What is required =>
Beginning with the line containing "Hemeroteca [link] (113, 79)" and ending at the last line of the data, set down every line exactly, leaving out all pictures.

Material for the task =>
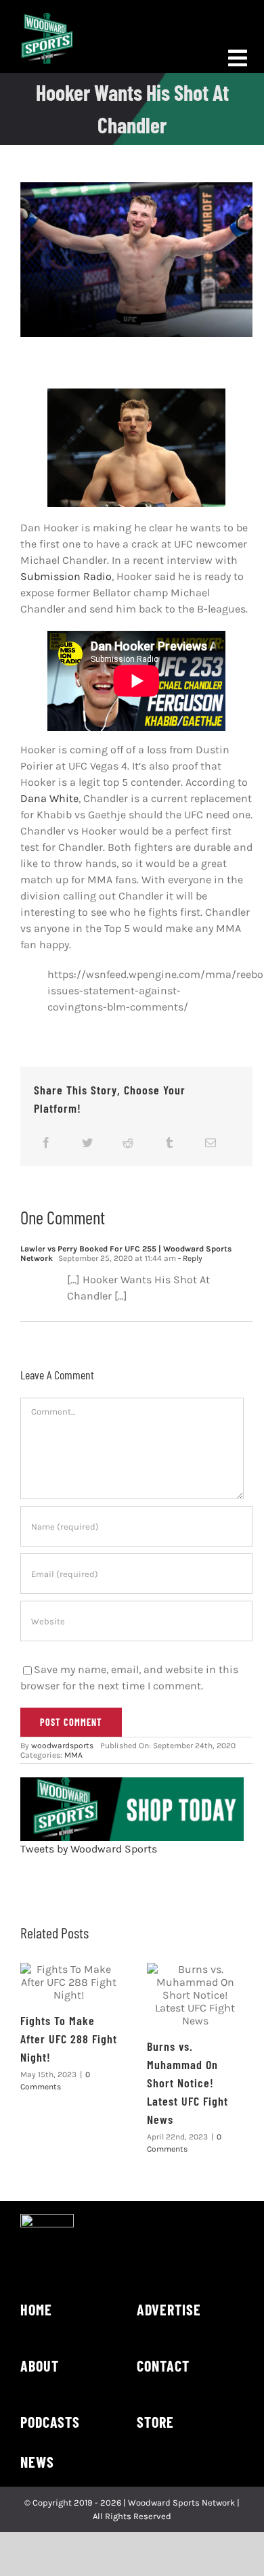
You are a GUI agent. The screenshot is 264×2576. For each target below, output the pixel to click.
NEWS (37, 2461)
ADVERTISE (169, 2309)
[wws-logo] (47, 18)
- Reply (189, 1258)
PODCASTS (50, 2421)
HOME (36, 2309)
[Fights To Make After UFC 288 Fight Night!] (68, 1982)
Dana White (49, 798)
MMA (73, 1755)
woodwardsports (62, 1745)
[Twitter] (87, 1142)
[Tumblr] (169, 1142)
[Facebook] (46, 1142)
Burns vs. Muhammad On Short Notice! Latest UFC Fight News (187, 2083)
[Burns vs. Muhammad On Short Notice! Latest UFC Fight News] (195, 1995)
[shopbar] (132, 1782)
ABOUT (39, 2365)
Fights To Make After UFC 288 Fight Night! (68, 2038)
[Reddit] (128, 1142)
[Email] (210, 1142)
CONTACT (163, 2365)
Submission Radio (66, 576)
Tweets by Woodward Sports (88, 1848)
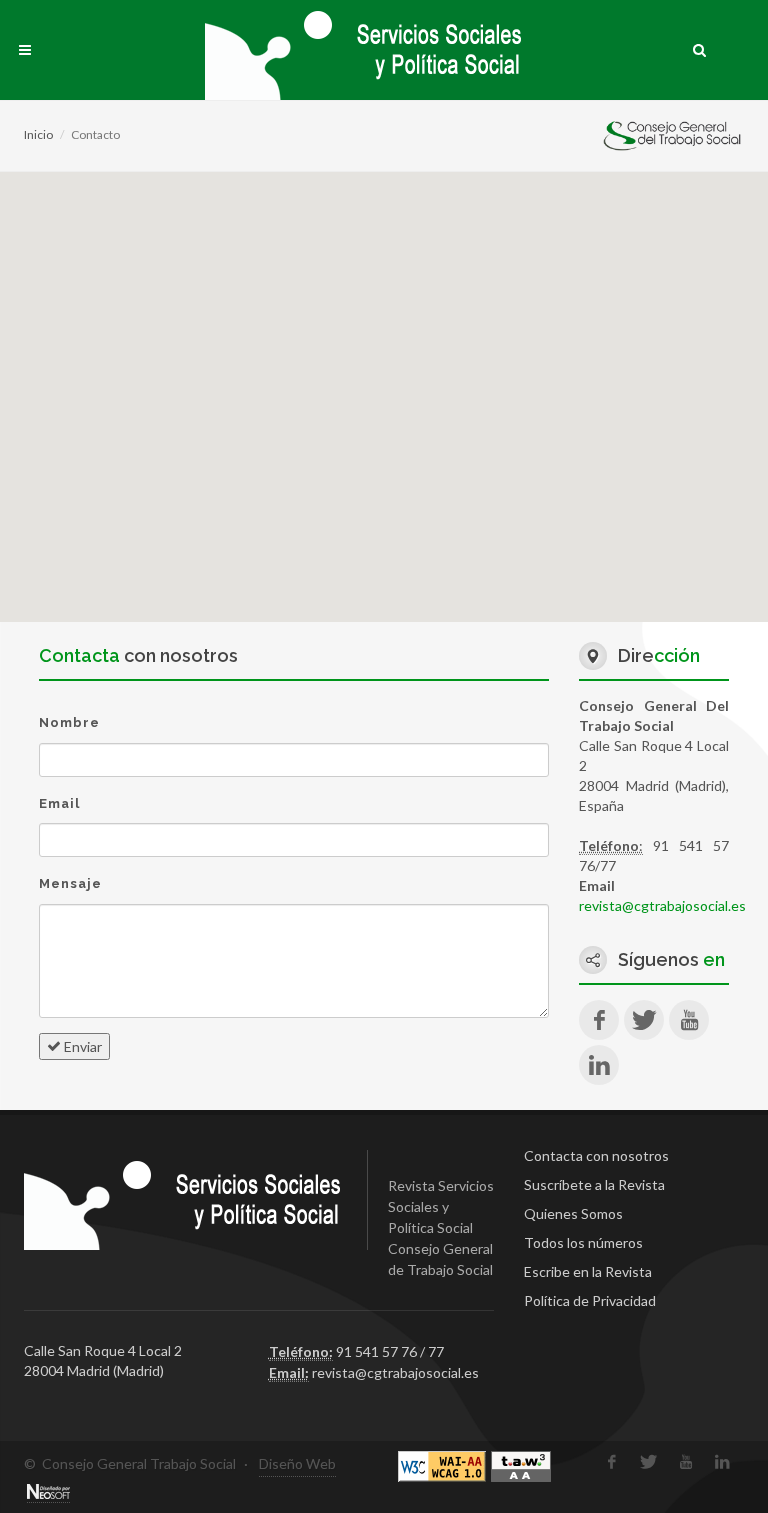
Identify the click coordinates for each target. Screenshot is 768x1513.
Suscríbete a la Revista (594, 1184)
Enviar (81, 1046)
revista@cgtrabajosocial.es (662, 905)
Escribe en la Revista (588, 1271)
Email (59, 803)
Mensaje (70, 883)
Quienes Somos (573, 1213)
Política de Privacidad (590, 1300)
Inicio (38, 134)
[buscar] (700, 47)
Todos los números (583, 1242)
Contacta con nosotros (596, 1155)
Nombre (69, 722)
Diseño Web (297, 1463)
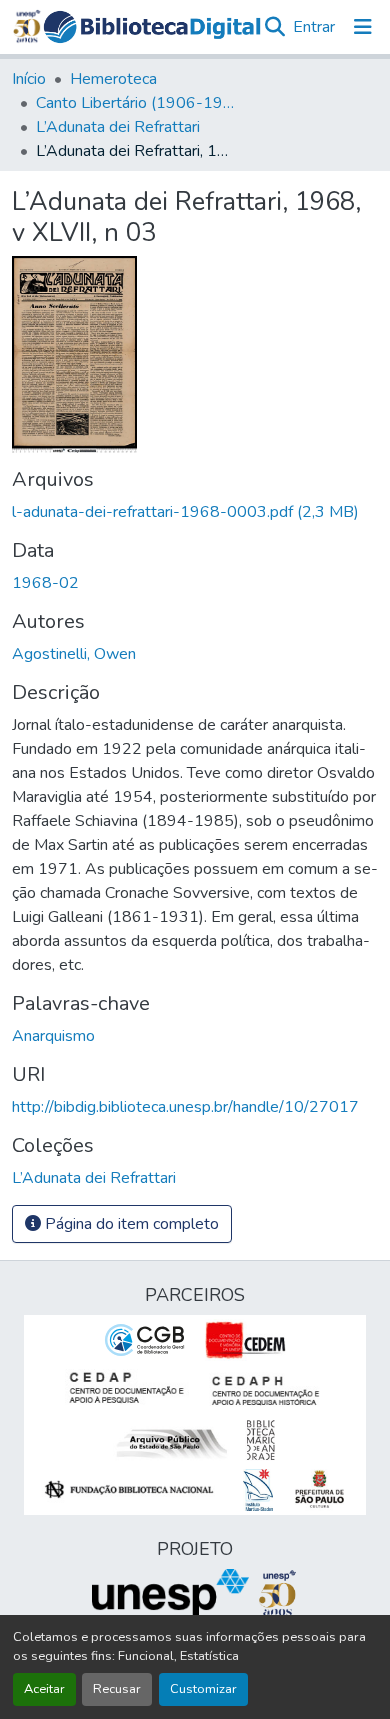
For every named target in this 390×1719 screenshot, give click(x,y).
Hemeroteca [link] (113, 79)
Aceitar (44, 1689)
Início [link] (29, 79)
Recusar (117, 1689)
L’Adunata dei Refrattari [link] (118, 127)
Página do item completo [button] (130, 1224)
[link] (195, 512)
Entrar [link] (314, 27)
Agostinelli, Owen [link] (74, 654)
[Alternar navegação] (363, 27)
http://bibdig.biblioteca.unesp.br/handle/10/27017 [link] (185, 1107)
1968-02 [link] (45, 583)
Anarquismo (53, 1036)
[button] (152, 27)
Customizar (203, 1689)
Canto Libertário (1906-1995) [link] (136, 103)
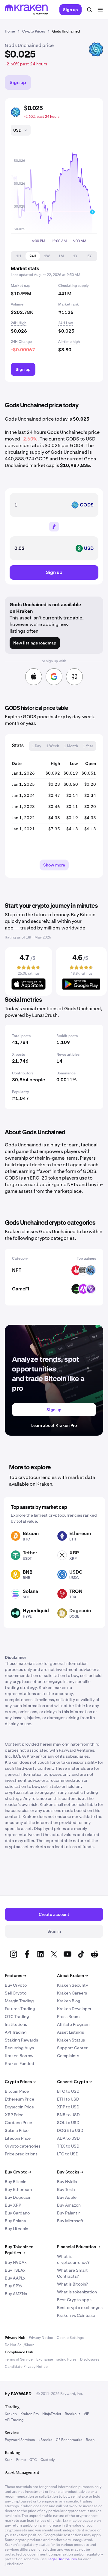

Exercise solution =>
Hemeroteca [link] (113, 79)
Aceitar (44, 1689)
Início [link] (29, 79)
Recusar (117, 1689)
L’Adunata dei Refrattari [link] (118, 127)
Página do item completo [button] (130, 1224)
[link] (195, 512)
Entrar [link] (314, 27)
Agostinelli, Owen [link] (74, 654)
[Alternar navegação] (363, 27)
http://bibdig.biblioteca.unesp.br/handle/10/27017 [link] (185, 1107)
1968-02 [link] (45, 583)
Anarquismo (53, 1036)
[button] (152, 27)
Customizar (203, 1689)
Canto Libertário (1906-1995) [link] (136, 103)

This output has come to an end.